I SpyWhen my friend casually tweeted “What should I write about,” I spent forty five minutes trying to convince him why I Spy should be remembered in its fiftieth anniversary year. The 144 character conversation ended with him apologizing that he couldn’t because of “the Cosby thing.” And therein lays the problem. We’ve known about “the Cosby thing” since 1997, but it’s social media for better that has convicted him and for worse condemned innocents who didn’t know they danced with a demon.

Though every book of faith warns against worshipping false idols, Bill Cosby was always considered safe to worship because he was one of the “good guys.” He is an educated, self-made man, with a loving wife and family. He is also funny as all get out. I switched tenses to describe him because he is still all of those things, though now we understand he is another character played by William H Cosby, Jr.

Now we understand this man may be one of the most dangerous psychopaths we have ever known.

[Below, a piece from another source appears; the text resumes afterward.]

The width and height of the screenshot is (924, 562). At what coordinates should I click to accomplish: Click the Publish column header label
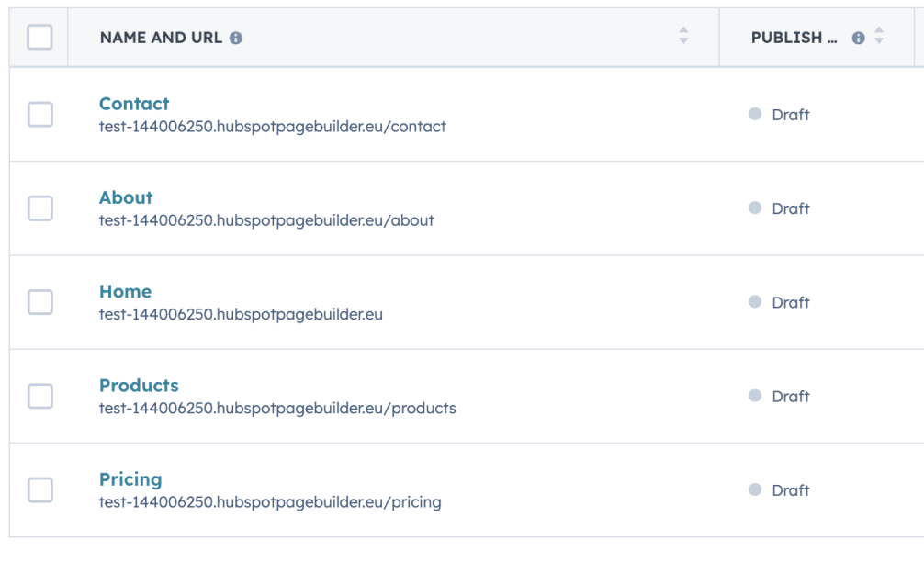pos(794,38)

There is no negating what he has done. Countless women were victimized daily by him: at the time of the initial “seduction” when he got them to trust him, at the moment of the violent act, and every day thereafter when these women were denied their rightful justice because no one could believe that Alexander Scott / Fat Albert / Cliff Huxtable could do this.

Because we forget that actors are not their characters.

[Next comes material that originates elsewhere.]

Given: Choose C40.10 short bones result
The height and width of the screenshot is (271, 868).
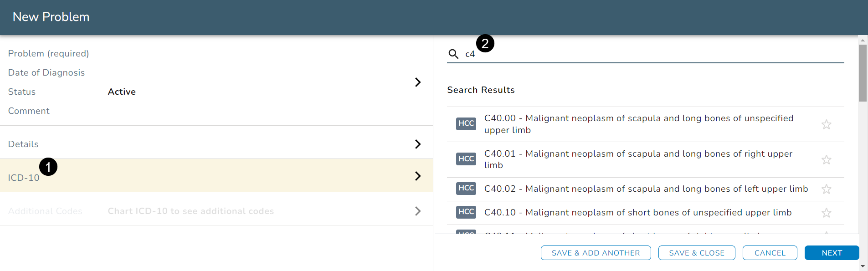Looking at the screenshot, I should pos(637,213).
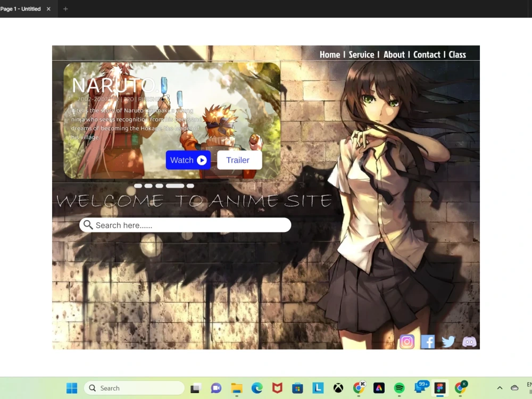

There is no question he needs to be punished. The Statute of Limitations must be done away with when it comes to sexual crimes, so the victims can come forward when they have made a safe place for themselves to do so. Perhaps that may be his final act for us, to be the impetus for such legislation. In the meantime, the only recompense these victims have is knowing he is guilty in the court of public opinion, and maybe in civil court. Perhaps that will help them; it will not hurt him. Psychopaths cannot be hurt because they cannot feel. But in the void of his lack of feeling are pawns who find their collective legacy being wiped out by his.

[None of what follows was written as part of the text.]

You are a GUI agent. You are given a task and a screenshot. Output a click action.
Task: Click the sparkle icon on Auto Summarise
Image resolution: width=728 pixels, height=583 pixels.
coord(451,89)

I Spy was one of the few correct and true things NBC has ever done. The nation needed to see in a non-proselytizing manner that all men are created equal. We were given in a weekly fifty minute non-statement, two men literally equal in size and stature sharing a meal, a room, a mirror, a bathroom. Nothing mattered as long as they got the job done and had fun. The end. This steady dose of Kelly Robinson and Alexander Scott walking side by side, living life together was absorbed subliminally and obviously and hearts began to change. Self-doubt about whether it was really OK to sit next to your classmate and eat off each other’s plates, finish their drinks, go camping with them, was obliterated. Ninety episodes later Alexander Scott made it clear to young men they no longer had to fear being the nerd who had done so well scholastically because being so didn’t negate your ability to be a man. To be a good human being.

Mr. Sulu and Lt. Uhura would not have journeyed through Star Trek without Alexander Scott.
Martin Riggs and Roger Murtaugh would not have their Lethal Weapon without Alexander Scott.
Without I Spy and executive producer Sheldon Leonard’s desire to film the series in those exotic locations the script called for, there would have been no reason for Fouad Said an Egyptian American, to create many of the technical advances that made filming on the big and small screen much easier. Said gave us the Cinemobile, the wireless mike, among many other improved or completely new devices. Filming for TV and cinema didn’t just move forward, thousands of dollars were saved making overseas filming possible when costs would otherwise have been prohibitive.

This equipment also threatened to push out the antiquated cameras, lights, mikes, and men that had been Hollywood staples for years, and no one was happy about that. For most of the time I Spy was filmed Said could not join the unions you would have expected him to be a highly valued member of. That came only as the series was ending, as did other breakthroughs.

Robert Culp made Clint Eastwood and Ben Affleck possible. Culp was one of the first actors who also wrote and directed his own material, and ticked off many suits in the business for doing so. He took the first generation of anger so the second and third generations win their Emmys and Oscars. And when Alexander Scott appeared on our television screens, the words that came out of his mouth were the best Culp could make possible. When Cosby won his Emmys, Emmys Culp was nominated for, the latter didn’t mind. It was a win for him, for the show, for humanity.
Remember and celebrate the series for what it has given us. Removing it from the airwaves, trying to wipe it from our collective consciousness, does not in any way harm a predator. We are harming ourselves because we are forgetting how we got to where we are.

I Spy didn’t gently break through glass ceilings of stereotypes. It took a jackhammer to the concrete nonsense that Hollywood created to make itself pretty and in the chaos created true beauty. Its crew did this. Its writers, directors, musicians and producers did this. Its actors and actresses did this. It did this when the country wanted to bury its collective head in the sand and pretend all was well when it knew change had to come but was too painful to look at. I Spy did all of this and can do it again if we allow it to.

One truly disturbed individual cannot be permitted to undo it.